[[ Text, beginning ]]

Medical writer's '08 resolution: Do not report results from poorly designed experiments

Earlier this month,* Newsweek’s “Health Matters” columnist Jerry More resolved that
“I will not report on any amazing new treatments for anything, unless they were tested in large, randomized, placebo-controlled, double-blind clinical trials published in high-quality peer-reviewed medical journals.”

He was “shamed” into this by biostatistician R. Barker Bausell’s book Snake Oil Science. Based on observations of his own loved ones, Bausell explains how immensely powerful placebo effects make almost any medical treatment appear to work, even though they are often caused by faith alone. Those who feel the benefits, whether it be placebo or physical (double-blind verified), usually do not care how this comes to pass. However, Bausell makes the case that placebo effects tend to be mild and temporary.

In an ironic twist of Jerry More’s resolution, Bausell advises that those afflicted with chronic health problems seek a promising remedy from an enthusiastic promoter and take the plunge with no reservations, thus maximizing any placebo effect!

[[ Text, end ]]
[[ Raw data, beginning ]]

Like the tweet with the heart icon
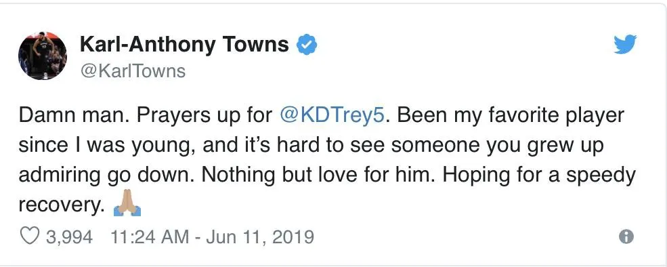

[[ Raw data, end ]]

• _Questions_:
1. In the text about the medical writer's resolution, which book shamed the columnist into his resolution?
2. Pick up the piece about the medical writer's New Year's resolution and continue it past its final sentence.

• _Answers to the exercise_:
1. Snake Oil Science, by biostatistician R. Barker Bausell.

2.
Obviously one must be extremely cautious about side effects from any such purported therapy or substance. For example, some years ago my wife and I hosted a weight-obsessed exchange 16-year-old student from Mexico who harbored strong faith in alternative medicines (an oxymoron?) for curbing appetite. One day while shopping at a local mall, she got away from me and made a bee line to a health-food store. I found her at the counter with half a dozen bottles of very potent natural (?) substances that the teenage clerk recommended to her. I hustled us out of there without making that purchase.

Blind faith just does not work well for me. I like the double-blind approach much better.